Got these from http://spaceweather.com They show a funnel cloud near Rio de Janiero a few days ago. They did not touch down and caused no damage. In Brazil they are called “tubes.”
Saturday, Jan. 28, 2017
Update from earlier…first of two small snowfalls mentioned earlier will stay south of Louisville…southern KY may see up to one-half inch.
Second (afternoon system) will have little moisture to work with so only a little snow shower activity is likely 2 P.M. to 6 P.M. with most areas getting no more than a dusting. No road problems expected with temperatures remaining above 32 degrees.
Winter Weather Advisory seems misguided to me.
Wednesday, Jan. 4, 2017
Interesting Alberta Low-type system will pass north of the area tomorrow. This system wasn’t given much credit as recently as yesterday (NWS had only a 40% chance for measurable snowfall Thursday. Now they’ve jumped to 2″-3″ of snow by late tomorrow.)

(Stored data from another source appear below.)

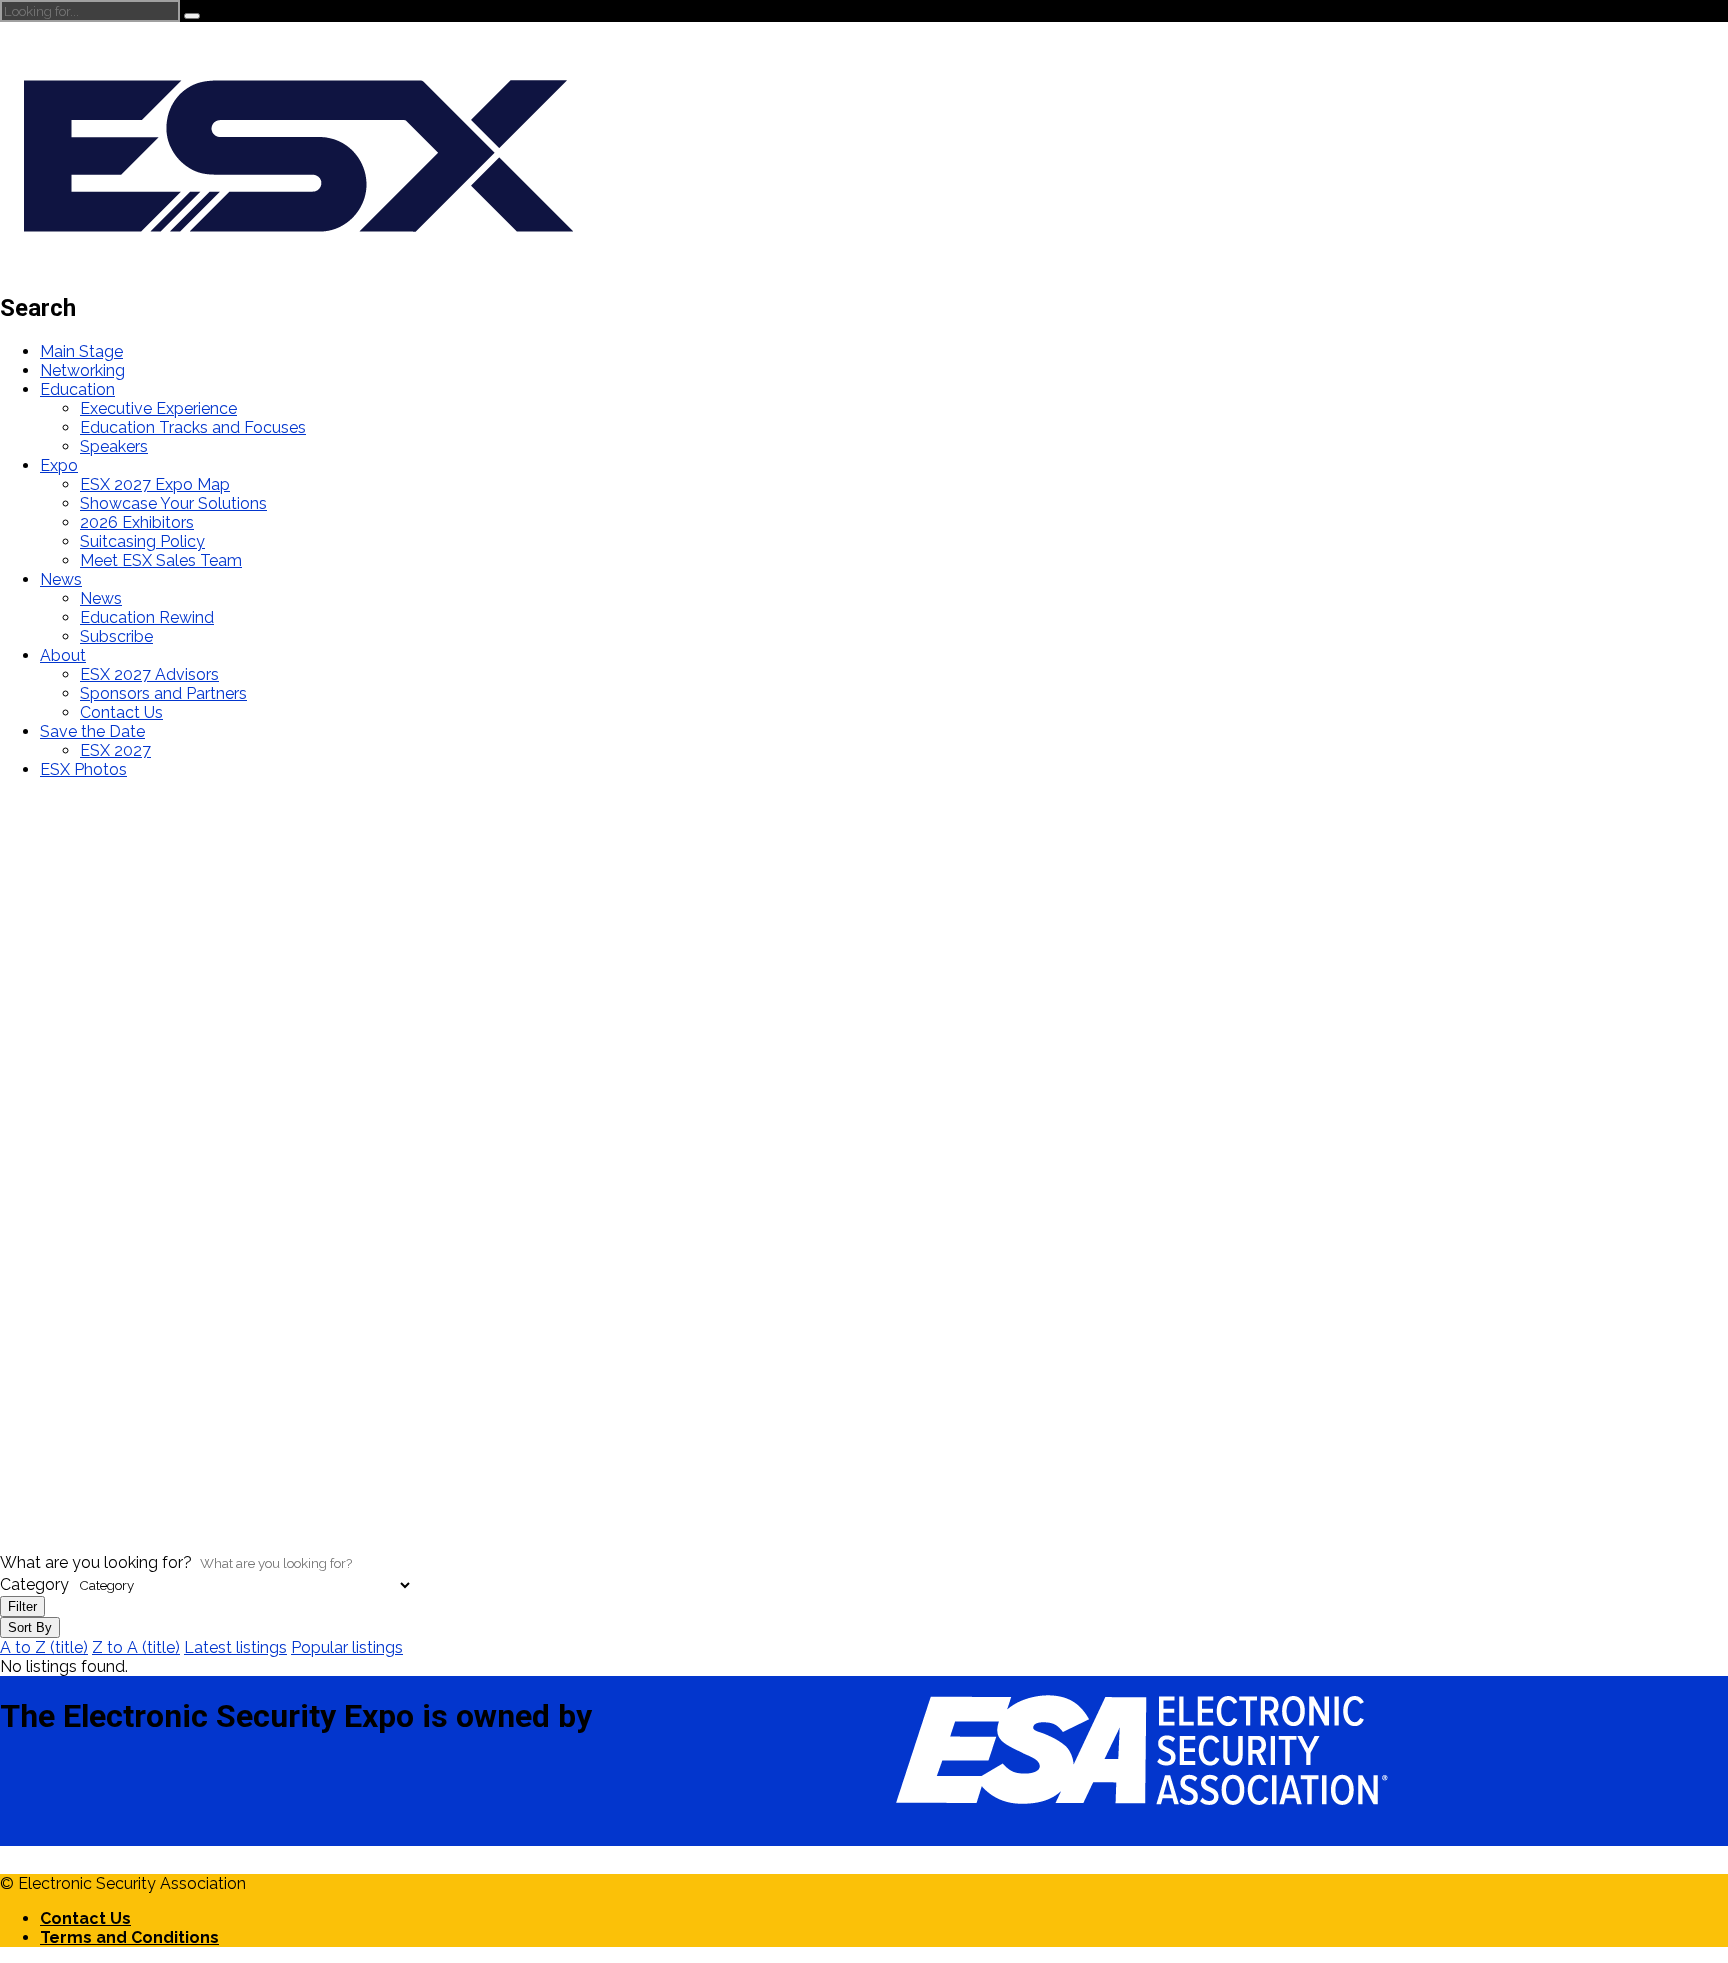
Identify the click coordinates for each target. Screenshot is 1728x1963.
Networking (82, 370)
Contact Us (121, 712)
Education (77, 389)
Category (34, 1584)
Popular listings (347, 1647)
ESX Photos (83, 769)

Models haven’t changed all that much, but the “official” forecast sure has. Models continue to place the best chance for snow over southern Indiana with I-64 about the southern edge of a possible 1″-3″ snow band. Louisville area should get around one inch (along with plenty of road problems). Snow appears likely to begin in Louisville by late morning and end during the evening rush hour.
Wednesday, Nov. 2, 2016 6 P.M.
After a very dry October, forecasts had been indicating a possibly rainy start to this month. Unfortunately, that outlook has been drying quickly. The models stated playing down the rain last night and the trend has continued. There’s still a pretty high chance for rain tomorrow morning (50%-60%) but even if we do get rain, it won’t be much. It’s likely to stay below .10″, so not much help to our dry conditions.
One thing the models have strengthened, though, is the magnitude of the colder air to follow – models are now running up to 5 degrees colder (than yesterday) for the weekend. That still keeps us in above normal temperatures, however.
Looks like we’ll see a period of colder-than-normal weather setting up after Election Day. More on that later.